As a speaker you should be able to sense the level of focus of your listeners. Before you say they always listen well, I would encourage you to follow this advice. Try being in the crowd and listening, observing, sensing what is going on around you among the listeners. If you have the privilege of attending a conference or large Christian event, you should have the privilege of experiencing the crowd from within the crowd with different speakers.
Large crowd events are helpful because the large numbers both multiply and muffle. That is, in a small group there may be an individual who never listens – proportionately they are more of a small group than they’d be in a big group. Equally, it is quite the effect to sense distraction spread through a large crowd. What happens?
Fidget levels increase. It’s amazing how still listeners can be when the preacher captures the crowd. But when he hasn’t, fidgeting is rife. Chairs move, people change position, people check their watches, the clock, the window, the people in peripheral vision, etc.
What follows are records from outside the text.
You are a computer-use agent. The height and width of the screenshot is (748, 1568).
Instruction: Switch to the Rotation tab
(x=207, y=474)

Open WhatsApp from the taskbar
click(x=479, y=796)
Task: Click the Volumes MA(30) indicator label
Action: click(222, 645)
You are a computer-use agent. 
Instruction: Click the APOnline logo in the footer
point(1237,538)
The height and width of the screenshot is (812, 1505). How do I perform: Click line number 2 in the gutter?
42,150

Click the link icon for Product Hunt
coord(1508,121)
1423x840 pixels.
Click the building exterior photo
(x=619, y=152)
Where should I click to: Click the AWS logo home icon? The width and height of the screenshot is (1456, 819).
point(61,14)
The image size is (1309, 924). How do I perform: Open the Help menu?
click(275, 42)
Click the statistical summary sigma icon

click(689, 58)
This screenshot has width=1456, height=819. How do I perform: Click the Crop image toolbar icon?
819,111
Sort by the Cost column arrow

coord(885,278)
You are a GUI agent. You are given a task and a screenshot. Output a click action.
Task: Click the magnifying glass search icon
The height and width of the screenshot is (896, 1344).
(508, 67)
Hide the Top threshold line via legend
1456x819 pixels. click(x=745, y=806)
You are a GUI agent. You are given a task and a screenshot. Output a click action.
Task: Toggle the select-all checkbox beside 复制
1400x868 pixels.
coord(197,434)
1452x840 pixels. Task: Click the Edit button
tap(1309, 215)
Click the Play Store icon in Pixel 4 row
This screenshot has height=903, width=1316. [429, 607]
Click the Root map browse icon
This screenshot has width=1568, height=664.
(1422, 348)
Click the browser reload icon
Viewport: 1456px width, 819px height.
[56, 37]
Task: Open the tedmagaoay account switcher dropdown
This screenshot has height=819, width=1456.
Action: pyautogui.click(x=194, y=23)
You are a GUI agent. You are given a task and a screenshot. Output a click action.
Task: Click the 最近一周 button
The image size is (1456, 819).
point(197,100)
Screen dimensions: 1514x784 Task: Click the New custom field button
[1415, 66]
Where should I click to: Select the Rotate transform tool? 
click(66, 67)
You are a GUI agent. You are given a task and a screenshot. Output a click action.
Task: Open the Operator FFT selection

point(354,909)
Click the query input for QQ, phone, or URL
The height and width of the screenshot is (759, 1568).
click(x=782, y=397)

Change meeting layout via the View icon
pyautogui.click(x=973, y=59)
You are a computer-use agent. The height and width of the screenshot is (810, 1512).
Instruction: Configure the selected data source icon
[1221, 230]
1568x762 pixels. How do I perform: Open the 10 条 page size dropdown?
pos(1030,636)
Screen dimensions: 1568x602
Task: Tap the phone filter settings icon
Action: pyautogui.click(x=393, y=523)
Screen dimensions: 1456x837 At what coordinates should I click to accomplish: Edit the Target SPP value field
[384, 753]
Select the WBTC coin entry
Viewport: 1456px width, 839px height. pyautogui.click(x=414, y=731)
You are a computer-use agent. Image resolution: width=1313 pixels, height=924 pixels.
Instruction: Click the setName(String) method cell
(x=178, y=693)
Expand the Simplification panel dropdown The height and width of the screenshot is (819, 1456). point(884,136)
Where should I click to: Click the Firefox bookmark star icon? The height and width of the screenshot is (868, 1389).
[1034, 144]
Infectious coughing spreads. I sat in a large crowd tonight (I wrote this a few weeks before it was put on the site), and I listened as the coughing spread across the crowd. Like dogs barking in a neighborhood, like children crying in a nursery, like coughs among a crowd ready to be done already. Last night I sat in the same crowd. You could hear a pin drop. Did a mass distribution of cough drops make the coughs drop last night? No, different speaker.
At the first appropriate moment, people flee to the exits. It can be painful to feel trapped in a meeting too long. How long is too long? After all, these folks knew when the service would last until. It was too long when the preacher didn’t connect for too long.
Experience the distraction of the crowd, experience the impressive focus possible. Then go back to your own preaching. Try to be accurately aware of the level of attention you hold, and then try to improve it. Tomorrow I’ll share some reflections on why the distraction levels were so high among the listeners in the meeting I sat in tonight.
So then what to do when you since that you are losing the audience?
-Shorten things up?
-Reframe the context of what you are disscussing?
-Skip extra material?
-Improvise?
It seems like this might be hard to do unless you are a real expert.
At what point do you feel a speeker should be able to adjust on the fly?
Right away or only after much practice and experience?